Practically, this means the vast majority of artists — those without massive visibility, or those working in creative niches — no longer earn any income for their work, even if their songs are listened to by hundreds of people each year.
This policy mechanically favors already well-established productions, often supported by large entities. For emerging artists, independent composers, and local musicians, this reform amounts to economic disqualification. The implicit message is clear: only what performs according to the algorithm’s criteria is entitled to payment.
One of Spotify’s core models is algorithmic personalization. Automated playlists, recommendations based on listening history, suggestions linked to users’ global habits — everything is designed to maintain attention and maximize time spent on the platform.
But this system has a downside. By promoting the most popular or “compatible” tracks with the average profile, the algorithm tends to homogenize tastes. The most experimental, singular, or atypical artists are marginalized.
The case of The Velvet Sundown says a lot about Spotify’s direction: an entirely AI-created “band,” propelled to over a million listeners thanks to the algorithm, with no transparency about its artificial nature. Such an operation, quietly conducted, raises serious ethical questions about the platform. By contrast, Deezer has taken a stand by declaring it will exclude content generated by AI.
The revenue-sharing model, known as “pro-rata,” reinforces this logic: subscribers do not pay the artists they listen to but contribute to a global pool redistributed according to the total number of streams. This means that even if a subscriber only listens to independent artists, their money mostly goes to the biggest commercial successes.
In this system, musical diversity becomes superficial. The economic reality remains crushing for creators who step outside mainstream norms.
Spotify is not just transforming how music is consumed; the company is redefining its strategic priorities. Since 2021, Daniel Ek, Spotify’s CEO, has personally invested more than one billion euros in military technologies via the investment firm Prima Materia.
One of his most controversial involvements concerns Helsing, a startup specializing in AI applied to defense, including real-time battlefield analysis. In 2025, Ek participated in a 600 million euro fundraising to accelerate the development of this company.
For many artists, this position is incompatible with the very idea of music as a vector of culture, peace, and social connection.
This split between the artistic world and Spotify’s economic strategy fuels growing unease in the music community.
Another less visible aspect of Spotify’s evolution is the growing dominance of major record labels in its internal functioning. The majors now hold decisive influence over official playlists, homepage visibility, marketing campaigns, and contractual agreements.

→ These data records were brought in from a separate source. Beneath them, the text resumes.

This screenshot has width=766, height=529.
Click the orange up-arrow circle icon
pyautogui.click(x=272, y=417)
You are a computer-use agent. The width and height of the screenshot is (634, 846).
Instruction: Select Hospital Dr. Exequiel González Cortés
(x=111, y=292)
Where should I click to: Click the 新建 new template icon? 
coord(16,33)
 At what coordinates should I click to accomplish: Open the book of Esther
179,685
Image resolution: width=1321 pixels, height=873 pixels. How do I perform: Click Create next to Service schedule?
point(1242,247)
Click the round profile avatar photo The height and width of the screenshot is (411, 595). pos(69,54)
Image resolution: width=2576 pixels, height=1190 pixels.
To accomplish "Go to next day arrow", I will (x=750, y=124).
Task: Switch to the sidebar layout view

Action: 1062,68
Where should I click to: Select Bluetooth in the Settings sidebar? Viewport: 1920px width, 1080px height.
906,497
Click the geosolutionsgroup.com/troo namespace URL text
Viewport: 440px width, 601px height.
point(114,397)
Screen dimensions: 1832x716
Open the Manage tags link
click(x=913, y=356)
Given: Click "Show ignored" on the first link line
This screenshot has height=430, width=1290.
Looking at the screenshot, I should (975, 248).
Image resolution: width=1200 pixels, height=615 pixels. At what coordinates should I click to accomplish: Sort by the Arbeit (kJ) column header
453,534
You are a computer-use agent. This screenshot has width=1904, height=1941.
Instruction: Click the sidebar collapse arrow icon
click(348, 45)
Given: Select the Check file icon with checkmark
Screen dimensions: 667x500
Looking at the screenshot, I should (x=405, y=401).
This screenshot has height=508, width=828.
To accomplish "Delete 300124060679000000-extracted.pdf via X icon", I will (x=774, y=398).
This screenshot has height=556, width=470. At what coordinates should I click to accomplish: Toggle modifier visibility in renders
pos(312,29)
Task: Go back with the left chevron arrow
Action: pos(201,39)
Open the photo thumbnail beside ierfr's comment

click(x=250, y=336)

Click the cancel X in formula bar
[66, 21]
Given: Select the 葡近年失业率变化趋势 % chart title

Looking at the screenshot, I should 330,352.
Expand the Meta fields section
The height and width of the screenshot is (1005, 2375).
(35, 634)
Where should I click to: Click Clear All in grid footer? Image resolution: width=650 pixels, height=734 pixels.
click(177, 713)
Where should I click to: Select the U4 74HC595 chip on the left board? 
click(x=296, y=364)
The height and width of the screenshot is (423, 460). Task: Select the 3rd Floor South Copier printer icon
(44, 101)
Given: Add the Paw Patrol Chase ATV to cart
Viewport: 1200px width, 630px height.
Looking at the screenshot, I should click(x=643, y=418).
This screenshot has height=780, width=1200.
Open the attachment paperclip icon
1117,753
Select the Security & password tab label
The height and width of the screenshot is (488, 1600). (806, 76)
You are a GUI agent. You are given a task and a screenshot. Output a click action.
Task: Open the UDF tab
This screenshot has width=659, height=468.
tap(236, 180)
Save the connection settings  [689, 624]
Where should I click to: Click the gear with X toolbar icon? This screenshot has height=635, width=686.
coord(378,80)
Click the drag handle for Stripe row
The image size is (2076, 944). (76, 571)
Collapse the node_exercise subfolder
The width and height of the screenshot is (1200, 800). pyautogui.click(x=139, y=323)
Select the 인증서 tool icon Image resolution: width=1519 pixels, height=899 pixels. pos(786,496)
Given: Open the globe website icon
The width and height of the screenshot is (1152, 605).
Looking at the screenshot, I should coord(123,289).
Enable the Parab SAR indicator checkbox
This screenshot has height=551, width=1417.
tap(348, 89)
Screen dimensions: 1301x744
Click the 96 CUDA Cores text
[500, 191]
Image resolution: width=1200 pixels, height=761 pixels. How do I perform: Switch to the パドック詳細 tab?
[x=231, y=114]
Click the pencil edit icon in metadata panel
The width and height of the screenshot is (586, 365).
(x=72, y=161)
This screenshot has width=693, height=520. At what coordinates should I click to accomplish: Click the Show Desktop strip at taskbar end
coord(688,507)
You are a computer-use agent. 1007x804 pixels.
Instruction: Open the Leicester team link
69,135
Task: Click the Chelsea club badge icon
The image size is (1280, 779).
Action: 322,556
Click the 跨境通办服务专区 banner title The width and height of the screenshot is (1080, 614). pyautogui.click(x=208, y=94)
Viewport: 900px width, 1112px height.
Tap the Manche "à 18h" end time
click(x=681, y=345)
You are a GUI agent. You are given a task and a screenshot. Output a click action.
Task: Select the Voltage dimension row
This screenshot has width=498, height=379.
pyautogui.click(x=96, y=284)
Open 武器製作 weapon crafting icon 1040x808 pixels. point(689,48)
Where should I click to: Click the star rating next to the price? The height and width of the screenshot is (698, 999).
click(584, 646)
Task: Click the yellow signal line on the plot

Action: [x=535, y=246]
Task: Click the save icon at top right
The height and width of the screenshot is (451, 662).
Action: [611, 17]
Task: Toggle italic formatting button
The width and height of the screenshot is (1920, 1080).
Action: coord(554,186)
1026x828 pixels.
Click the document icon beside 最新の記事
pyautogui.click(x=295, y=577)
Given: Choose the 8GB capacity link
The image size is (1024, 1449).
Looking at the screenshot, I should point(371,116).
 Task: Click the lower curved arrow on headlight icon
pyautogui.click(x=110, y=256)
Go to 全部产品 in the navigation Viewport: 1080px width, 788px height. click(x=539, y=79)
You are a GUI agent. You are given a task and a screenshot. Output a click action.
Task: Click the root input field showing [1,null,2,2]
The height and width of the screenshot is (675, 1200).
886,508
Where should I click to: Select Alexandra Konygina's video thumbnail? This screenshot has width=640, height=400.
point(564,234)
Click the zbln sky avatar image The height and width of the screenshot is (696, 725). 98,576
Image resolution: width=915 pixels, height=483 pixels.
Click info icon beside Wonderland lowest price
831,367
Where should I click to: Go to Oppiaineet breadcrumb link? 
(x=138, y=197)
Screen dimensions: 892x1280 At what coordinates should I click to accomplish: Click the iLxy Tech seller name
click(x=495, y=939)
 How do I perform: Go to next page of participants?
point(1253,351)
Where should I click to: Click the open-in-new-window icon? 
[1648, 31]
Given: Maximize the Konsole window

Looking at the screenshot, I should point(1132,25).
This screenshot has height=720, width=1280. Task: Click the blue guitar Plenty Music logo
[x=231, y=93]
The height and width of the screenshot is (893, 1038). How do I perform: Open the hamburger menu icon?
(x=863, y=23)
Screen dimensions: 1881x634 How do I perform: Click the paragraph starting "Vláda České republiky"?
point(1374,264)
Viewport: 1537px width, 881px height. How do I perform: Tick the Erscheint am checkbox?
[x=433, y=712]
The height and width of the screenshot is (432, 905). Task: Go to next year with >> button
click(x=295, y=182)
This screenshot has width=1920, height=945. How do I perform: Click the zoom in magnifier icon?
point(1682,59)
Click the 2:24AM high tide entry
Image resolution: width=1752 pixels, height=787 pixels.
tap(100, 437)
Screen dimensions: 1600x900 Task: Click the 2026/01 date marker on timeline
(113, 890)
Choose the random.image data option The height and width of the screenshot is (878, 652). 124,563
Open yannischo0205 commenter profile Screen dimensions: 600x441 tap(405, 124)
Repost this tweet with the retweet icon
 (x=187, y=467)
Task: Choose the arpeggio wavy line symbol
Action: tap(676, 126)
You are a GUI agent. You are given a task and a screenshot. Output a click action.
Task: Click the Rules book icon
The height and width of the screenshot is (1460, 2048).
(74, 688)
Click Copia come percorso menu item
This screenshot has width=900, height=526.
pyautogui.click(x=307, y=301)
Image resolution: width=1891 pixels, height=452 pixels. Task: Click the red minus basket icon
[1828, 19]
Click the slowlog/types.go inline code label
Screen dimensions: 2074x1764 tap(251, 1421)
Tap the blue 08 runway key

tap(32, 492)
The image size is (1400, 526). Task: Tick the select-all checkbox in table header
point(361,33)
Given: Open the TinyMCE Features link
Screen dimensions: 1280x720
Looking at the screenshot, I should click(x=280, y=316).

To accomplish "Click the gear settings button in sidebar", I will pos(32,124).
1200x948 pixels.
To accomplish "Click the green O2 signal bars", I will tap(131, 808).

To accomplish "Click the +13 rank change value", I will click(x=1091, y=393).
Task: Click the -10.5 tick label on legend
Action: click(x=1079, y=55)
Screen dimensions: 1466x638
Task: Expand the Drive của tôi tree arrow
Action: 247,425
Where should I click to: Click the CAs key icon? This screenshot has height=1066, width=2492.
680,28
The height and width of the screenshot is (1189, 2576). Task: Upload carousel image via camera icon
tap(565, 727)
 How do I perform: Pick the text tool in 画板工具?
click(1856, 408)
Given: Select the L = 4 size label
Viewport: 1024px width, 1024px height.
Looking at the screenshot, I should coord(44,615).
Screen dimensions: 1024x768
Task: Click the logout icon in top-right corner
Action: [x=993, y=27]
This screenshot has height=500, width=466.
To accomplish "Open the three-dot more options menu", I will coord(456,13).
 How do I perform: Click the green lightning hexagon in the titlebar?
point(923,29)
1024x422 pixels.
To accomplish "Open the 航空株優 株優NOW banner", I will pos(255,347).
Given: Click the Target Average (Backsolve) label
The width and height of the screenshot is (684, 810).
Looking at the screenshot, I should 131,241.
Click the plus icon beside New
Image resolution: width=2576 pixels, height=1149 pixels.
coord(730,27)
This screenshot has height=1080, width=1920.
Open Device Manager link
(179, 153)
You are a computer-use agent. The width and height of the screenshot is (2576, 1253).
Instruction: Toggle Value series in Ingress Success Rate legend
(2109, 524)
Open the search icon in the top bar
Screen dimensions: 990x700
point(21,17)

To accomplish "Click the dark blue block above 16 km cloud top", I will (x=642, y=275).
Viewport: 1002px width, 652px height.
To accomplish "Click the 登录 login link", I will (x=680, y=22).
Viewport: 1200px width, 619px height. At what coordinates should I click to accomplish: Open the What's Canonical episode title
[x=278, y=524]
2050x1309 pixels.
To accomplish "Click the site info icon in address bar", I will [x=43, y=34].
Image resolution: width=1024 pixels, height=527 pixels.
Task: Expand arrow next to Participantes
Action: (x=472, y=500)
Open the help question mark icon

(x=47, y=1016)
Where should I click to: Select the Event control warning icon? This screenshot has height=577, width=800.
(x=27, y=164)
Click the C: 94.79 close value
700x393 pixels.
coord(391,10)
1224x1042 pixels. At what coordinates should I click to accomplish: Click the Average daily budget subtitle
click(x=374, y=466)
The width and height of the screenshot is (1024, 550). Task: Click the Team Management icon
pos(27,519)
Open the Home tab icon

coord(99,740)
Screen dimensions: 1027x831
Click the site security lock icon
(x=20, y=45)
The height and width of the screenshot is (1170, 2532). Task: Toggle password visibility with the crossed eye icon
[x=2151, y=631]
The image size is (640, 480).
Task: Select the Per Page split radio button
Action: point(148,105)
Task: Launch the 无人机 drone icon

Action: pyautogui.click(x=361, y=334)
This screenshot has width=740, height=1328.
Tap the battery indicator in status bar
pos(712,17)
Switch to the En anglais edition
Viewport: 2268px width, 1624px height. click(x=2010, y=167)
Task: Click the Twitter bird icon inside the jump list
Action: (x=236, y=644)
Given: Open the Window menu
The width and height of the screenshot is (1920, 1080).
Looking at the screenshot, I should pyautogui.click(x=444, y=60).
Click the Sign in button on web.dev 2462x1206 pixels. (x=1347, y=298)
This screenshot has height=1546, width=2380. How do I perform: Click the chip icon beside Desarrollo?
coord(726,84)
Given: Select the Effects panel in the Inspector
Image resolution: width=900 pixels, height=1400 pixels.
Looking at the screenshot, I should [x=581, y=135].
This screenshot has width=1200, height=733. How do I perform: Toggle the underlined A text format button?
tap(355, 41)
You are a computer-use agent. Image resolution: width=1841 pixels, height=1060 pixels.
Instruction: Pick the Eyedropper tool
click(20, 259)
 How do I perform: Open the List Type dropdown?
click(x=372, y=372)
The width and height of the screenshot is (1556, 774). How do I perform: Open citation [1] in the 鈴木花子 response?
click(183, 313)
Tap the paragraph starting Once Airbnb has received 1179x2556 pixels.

This dominance creates a near-monopoly over listening flows. Musical diversity exists in quantity but remains invisible to a large part of the audience. Spotify’s editorial and algorithmic system acts as a filter that replicates Top 40 logic, even within the apparent infinity of streaming.
The result is hyper-concentration of revenue: a tiny minority of artists capture most of the streams — and thus the payments. The initial dream of fair access to listening and compensation has become a mirage.
Faced with this situation, some platforms are experimenting with more equitable models. Deezer has launched a so-called “user-centric” system, where each subscription is distributed to the artists actually listened to by the user. Tidal is developing a similar “fan-powered” model. Qobuz, meanwhile, values sound quality, fair pay, and human editorial choices.
Smaller platforms like Marine Snow or sonu.stream offer decentralized models where artists retain their rights and receive frequent royalties without abusive intermediaries. These alternatives are not yet mainstream but open concrete paths out of an unbalanced system.
Spotify remains the most widely used streaming platform in the world. But behind this dominant position lies a series of choices that hurt independent artists.
Mass demonetization, algorithmic profitability logic, controversial military partnerships, and the grip of the majors paint a platform that seems to have lost its cultural purpose.
In this context, listening to music becomes a political act. Supporting alternative platforms, favoring fairer channels, and rethinking how we consume music: these are gestures that can give power back to artists — and meaning back to listening.